Women are under-represented as entrepreneurs, and this gender divide is starker in developing economies. In India, only 20% of the enterprises are women-owned, providing direct employment to 22 to 27 million people. The covid pandemic has affected people across the globe, but its impact on women has been disproportionately higher. According to a Mckinsey & Co report, female job-loss rates resulting from covid are about 1.8 times those for males.
Between June and July, LEAD at Krea University interviewed 2,083 women entrepreneurs across Bihar, Chhattisgarh, Madhya Pradesh and Odisha to understand how their businesses were coping in the wake of the pandemic.
This article presents a rather somber narrative, one that has the potential to take back women’s economic empowerment by many years.
Even with a 73% average drop in revenues, only 20% of the respondents took enterprise-related loans during the lockdown. About 62% of the respondents dipped into personal savings or business cash reserves to sustain their businesses and two-thirds of the respondents reported reducing their scale of operations or shutting down temporarily to cope with the pandemic.
Our findings show that one in three women-led enterprises were either temporarily or permanently closed. This proportion is consistent across the states surveyed, although there is variation between temporarily and permanently closed statuses among states. The short-term economic impact of business closures is predictable given the slump in the market. However, in the case of women-led enterprises, the closures have affected business outlook and their risk appetite.
But what is most alarming is that our study finds that about 45% of women-led businesses that faced permanent closure do not foresee starting another enterprise ever again, even if markets returned to normalcy. That is to say that one in every two permanently-closed enterprises may once and for all be completely elbowed out of the enterprise ecosystem.
What could be the reason for this sentiment? While this was a descriptive study, there are telling signs of what could’ve affected women’s participation in their enterprises.

▶ **PROBLEM REQUIREMENTS**
Continue the article on women-led enterprises in India during the pandemic from the point at which it ends. The rows that follow are not required for this work.

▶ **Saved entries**
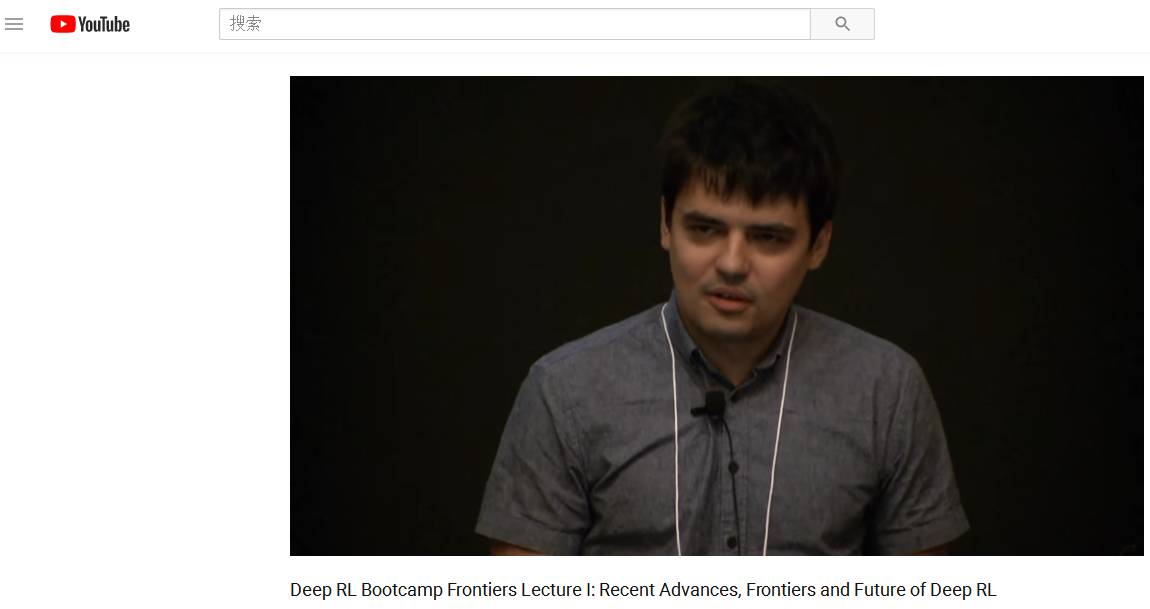Image resolution: width=1150 pixels, height=609 pixels.
Task: Focus the 搜索 search input field
Action: pos(515,24)
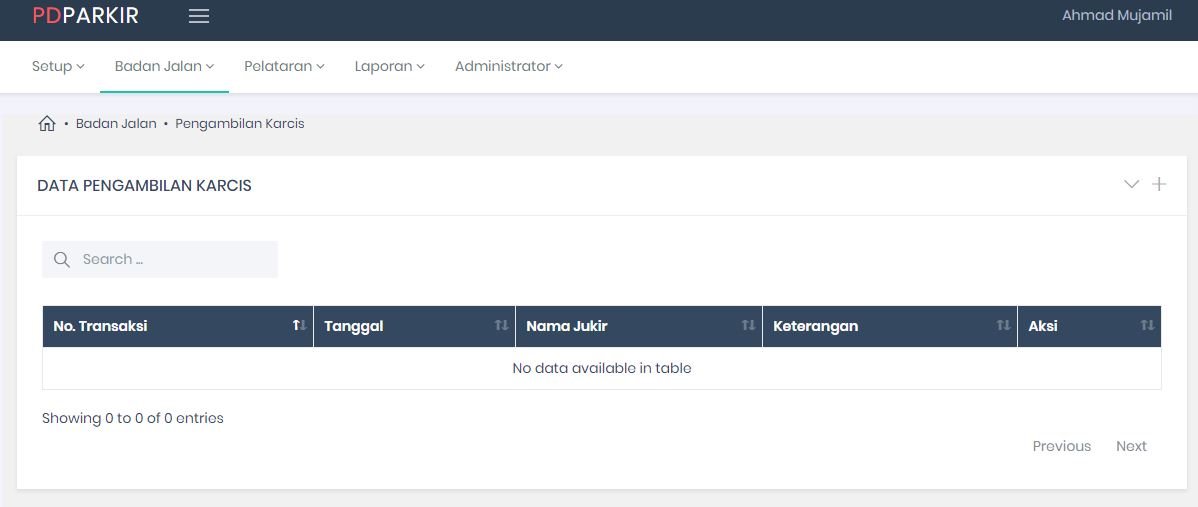The height and width of the screenshot is (507, 1198).
Task: Click the Search input field
Action: [172, 260]
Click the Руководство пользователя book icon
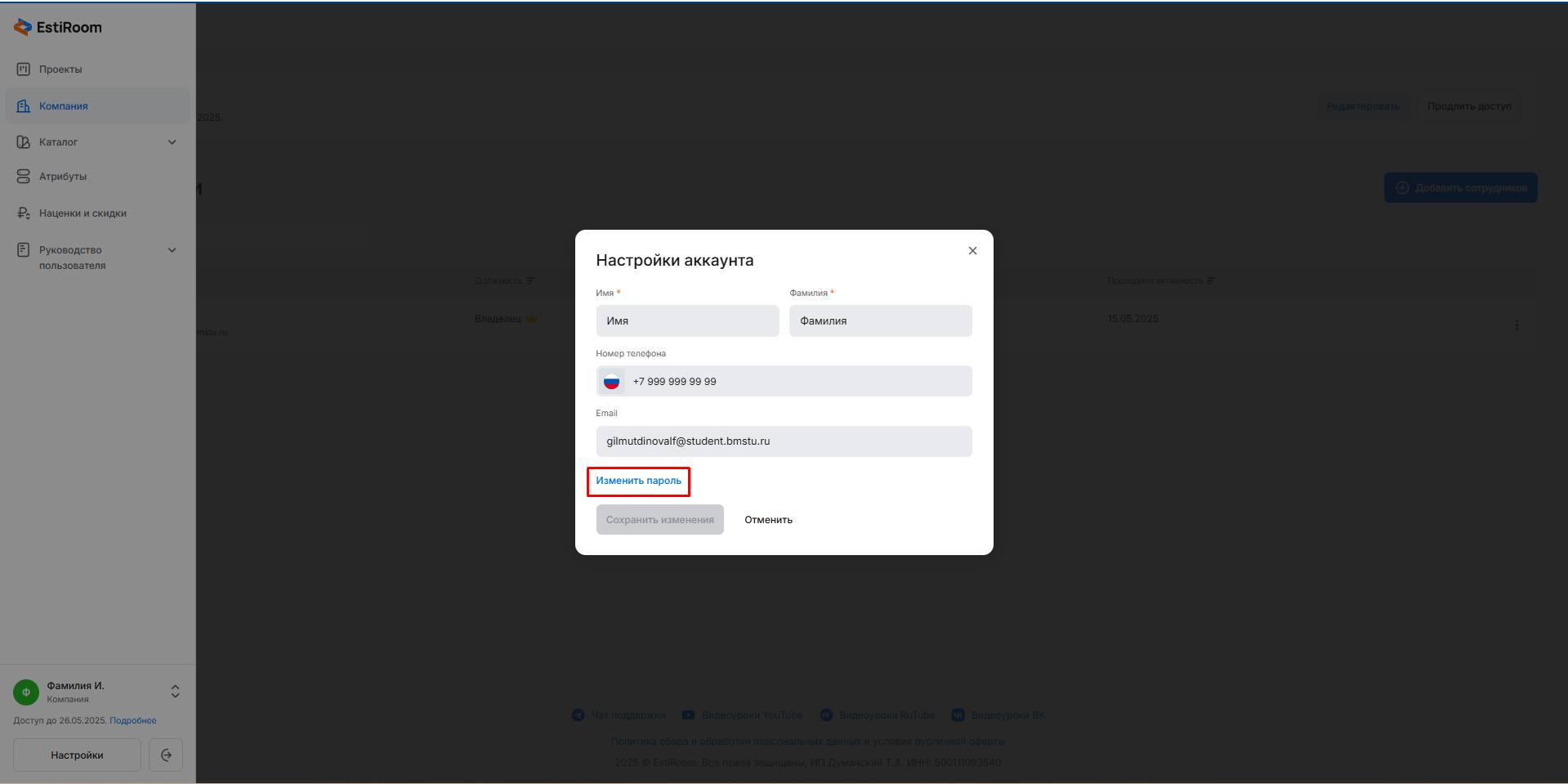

▶ **ANSWER SPACE**
Women-led enterprises as a secondary source of household income: Revenue from women-led enterprises has mostly been considered as a secondary source of household income. While this throws light on the social norms around gendered roles in economic opportunity, this perceptual bias is only further exacerbated by the pandemic. Fifty two percent of the women interviewed reported their business as being a secondary source of household income prior to the lockdown, but this proportion rose to 64% by June.
Increase in household responsibilities, reduced enterprise activity: Our findings on unpaid care work during the pandemic are consistent with many recent studies that have documented an increased burden of household responsibilities, including caring for dependents, household chores and primary production. However, our study also shows that 59% of respondents are spending less time on their business activities.
While covid has taught male-members of the household to shoulder some household responsibilities, the increased burden on women and the limited support from household members has left little room for self-care and even lesser time for their business.
Market shocks affect risk appetite: Literature on risk-appetite has consistently shown that women are more risk-averse than men. Studies have also documented the gender-differences in financial decisions taken under high-stress situations and indicate that women choose lower-risk propositions (bit.ly/3bC3Byz). Our study asked women their preference on starting a new business while the lockdown was still in effect. Given the adverse effects of market shocks, are women likely to stick to their decision of not opening another enterprise even in a post-lockdown scenario?
What does this mean for enterprise-owners in the long-run?
Our study gives a glimpse of the current sentiment among women-led enterprises and their business outlook, but these market shocks may very well have long-term implications on women’s economic participation.
Should women-led enterprises follow through with their decision of not opening a new business in the future, it could mean that a proportion of enterprise-owners may exit the labour market completely to assist in their spouse’s business, or to help with unpaid care work at the household level.
Some of these enterprise-owners may resort to wage or salaried work as alternate means of income. This could mean a drastic decline in own-account workers over a period of time, although with a marginal increase in casual and regular wage work. With the return of inter-state migration, and the male members of the household returning home, the struggle for women to find appropriate work opportunities is expected to become an entry-barrier to labour force participation. Moreover, women earn only 52% and 60% of what their male counterparts earn in regular and casual labour, respectively (Periodic Labour Force Survey 2017-18). With the limited job opportunities, and the sudden increase in availability of male labour force, the earnings gap may further widen.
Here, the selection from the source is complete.